The Group of Eight is paralysed by the stalemate over Russia’s annexation of Crimea. Sanctions imposed by the west have yet to be much of a deterrent to Russia. Meanwhile, the financial bill facing the west for stabilising Ukraine is getting larger day by day — and that doesn’t yet take into consideration the even bigger amounts that would be required to put Ukraine back on a solid growth path and help underpin sociopolitical stability there.
For its part, the Group of 20 remains quite far from consensus, even a fragile one, on how best to allocate policy responsibilities for the much-needed rebalancing of the global economy.

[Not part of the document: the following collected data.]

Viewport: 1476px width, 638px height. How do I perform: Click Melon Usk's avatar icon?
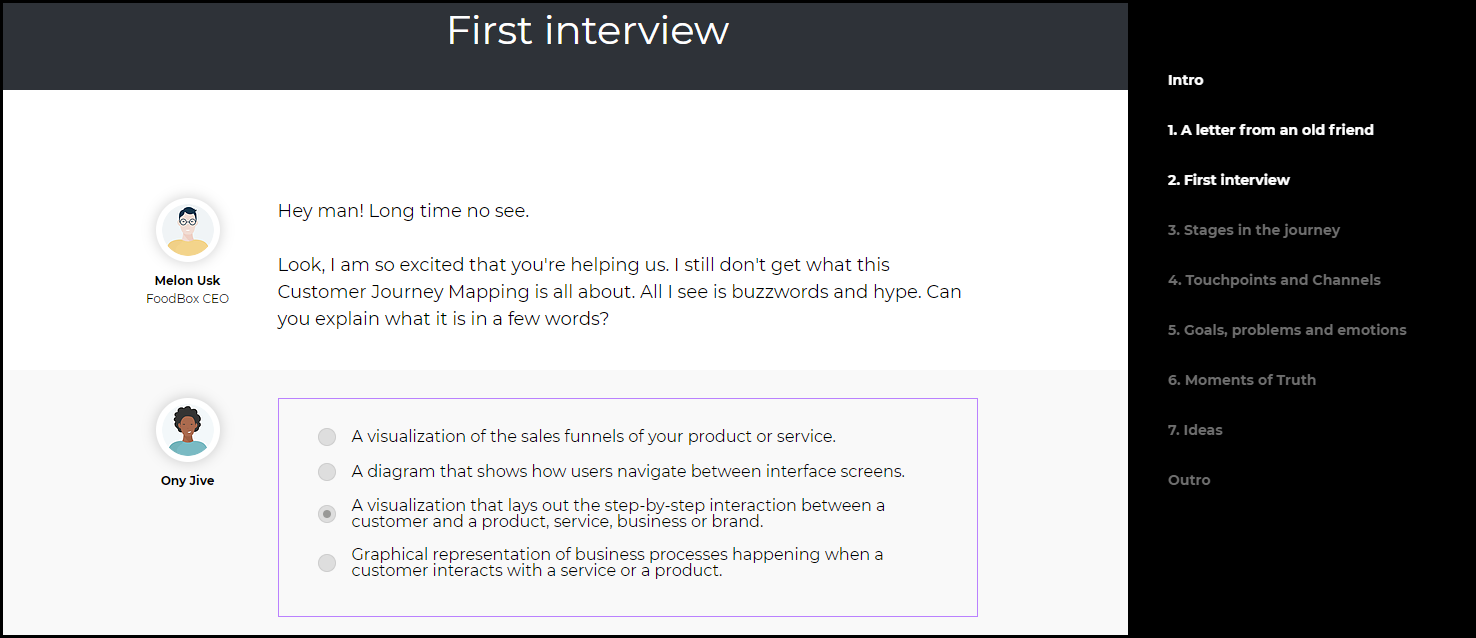[188, 230]
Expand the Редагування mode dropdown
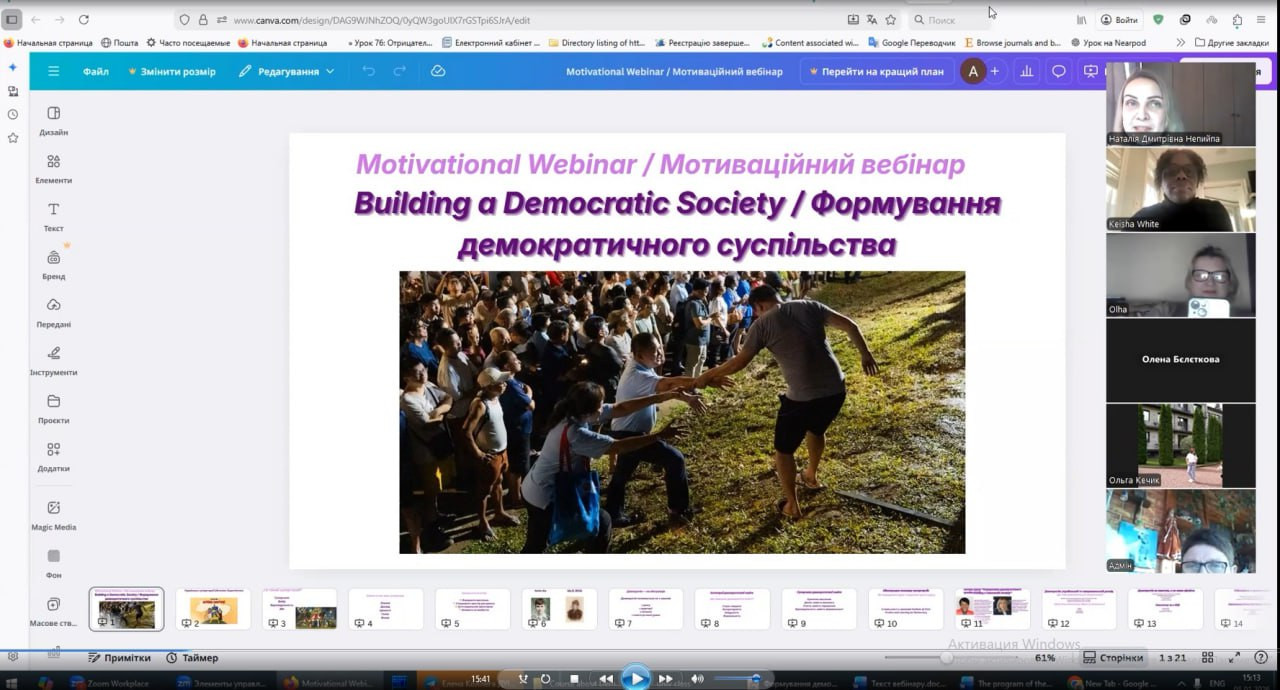Viewport: 1280px width, 690px height. [287, 71]
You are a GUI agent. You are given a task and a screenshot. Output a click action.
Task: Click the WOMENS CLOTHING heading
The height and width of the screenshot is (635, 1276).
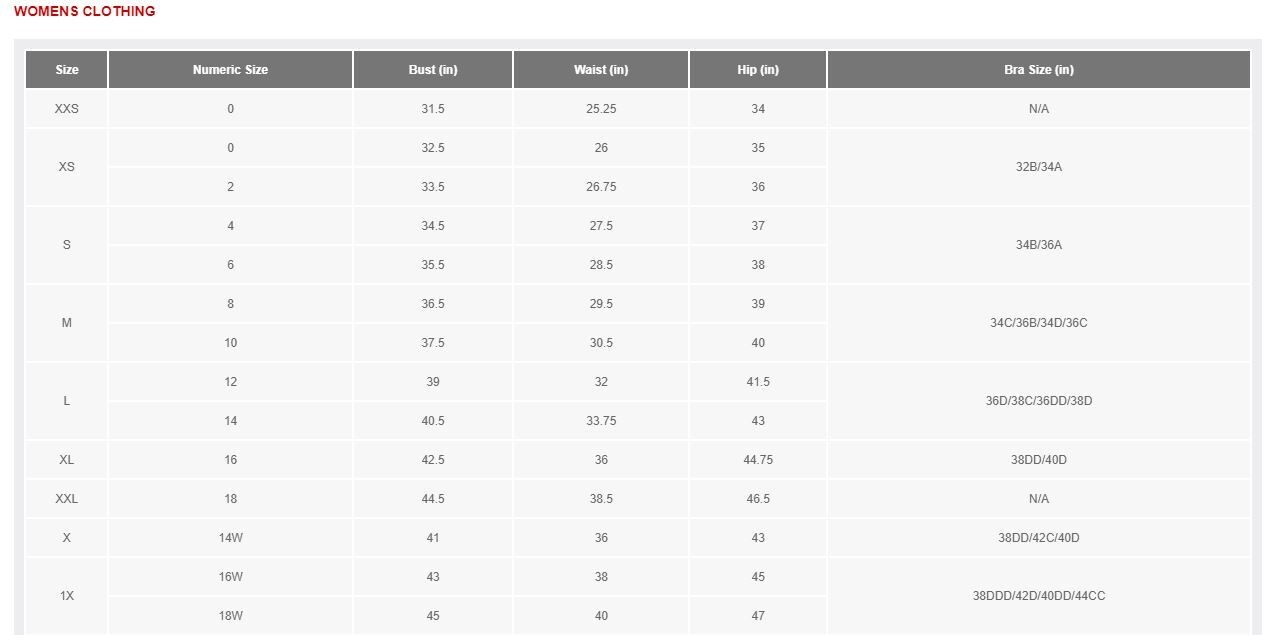(85, 11)
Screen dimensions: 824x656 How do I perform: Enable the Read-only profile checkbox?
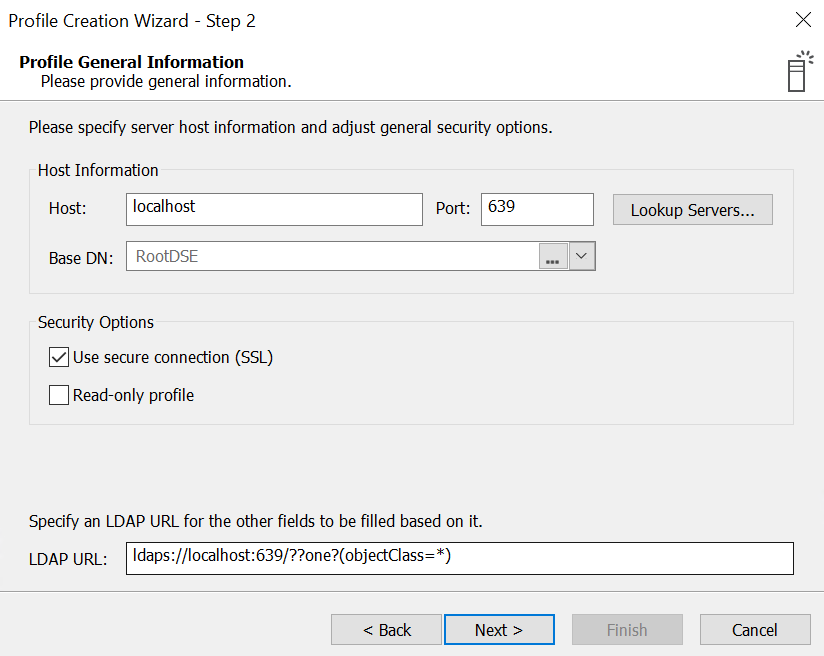click(59, 395)
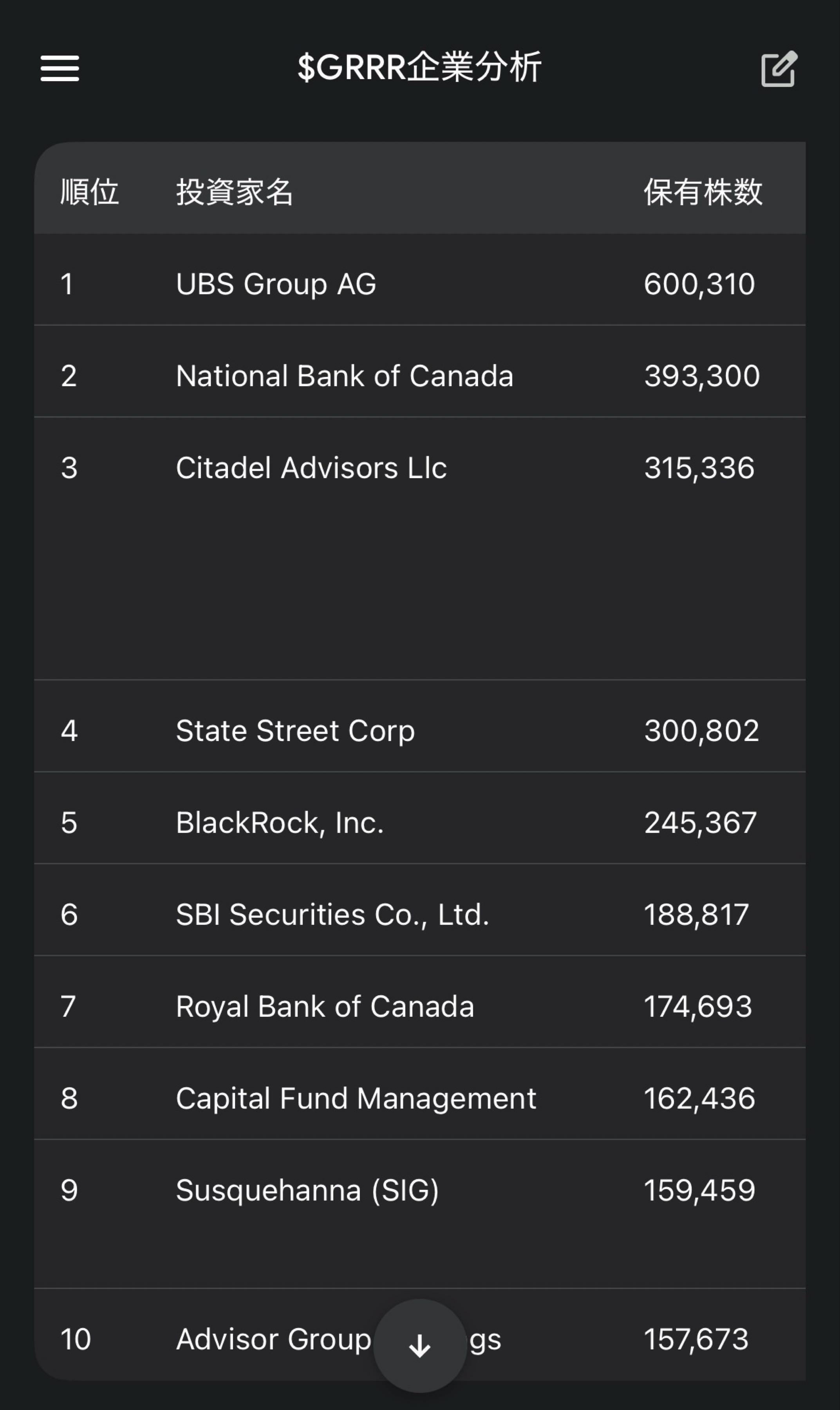Select the Advisor Group row
The width and height of the screenshot is (840, 1410).
click(x=273, y=1339)
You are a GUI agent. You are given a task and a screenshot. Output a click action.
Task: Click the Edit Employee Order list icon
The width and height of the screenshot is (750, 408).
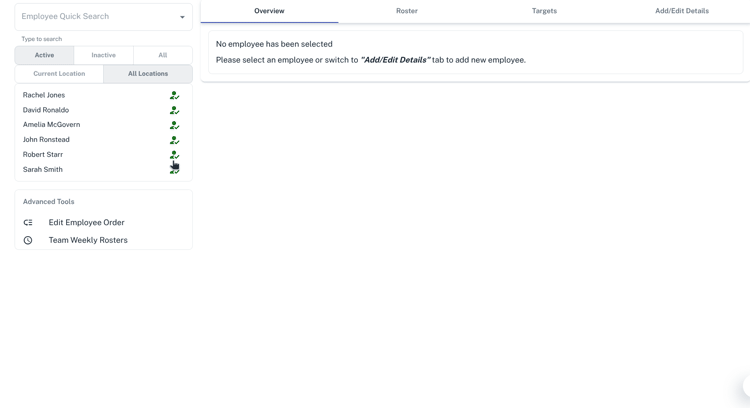coord(28,223)
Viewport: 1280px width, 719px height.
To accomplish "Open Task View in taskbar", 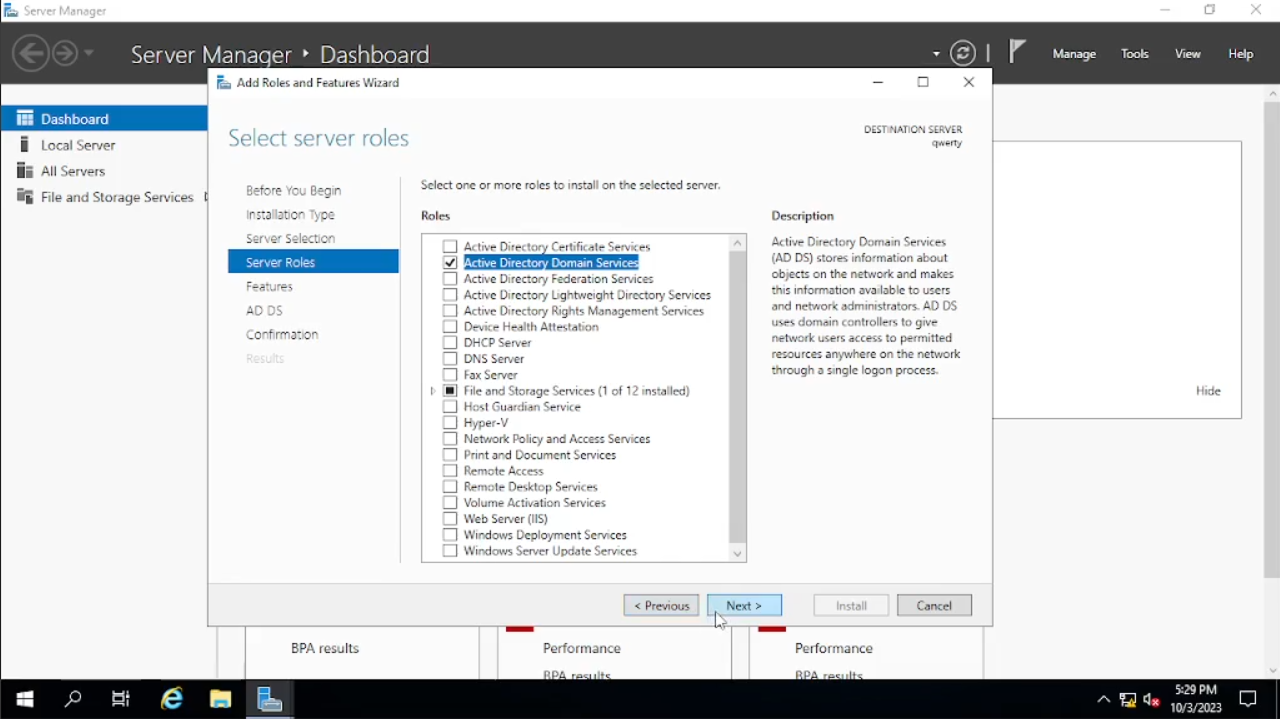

As illustrated by an unusual public exchange last Thursday at the Brookings Institution between former Federal Reserve chairman Ben Bernanke and Reserve Bank of India governor Raghuram Rajan, there isn’t even common agreement among top economists on the effectiveness and spillovers of past policies. (Rajan criticised quantitative easing and what he regards as excessive US-centrism at the Fed, prompting Bernanke to take Rajan to task for being so dismissive of the growth potential of “unconventional monetary policy.”)
On paper, the US remains best positioned among the major countries to lead a more fruitful consensus-building effort. IMF data and projections released ahead of the meetings confirmed that the US economy continues to heal and gradually pick up momentum, also acting as a stronger locomotive for the global economy. It has also made more progress than others in rehabilitating its public and private balance sheets. And it is the least exposed to the most visible geopolitical risks.
Yet the US’s standing and credibility on the global policy stage was dented by yet another refusal by Congress to sign off on a set of IMF reforms that have already been approved by virtually every other country in the world —so much so that there was even some suggestion, albeit quite unrealistic, that the reforms would proceed without the US’s participation.
It’s worth noting that the proposed IMF reforms —which include enhancing its resources and partially updating member countries’ voting powers to better reflect the realities of today’s global economy — entail neither new US funding commitments nor any dilution of its power within the institution. Instead, highly polarised domestic politics in the US — and, of course, a dysfunctional Congress — are again finding a way to unnecessarily complicate the economic situation.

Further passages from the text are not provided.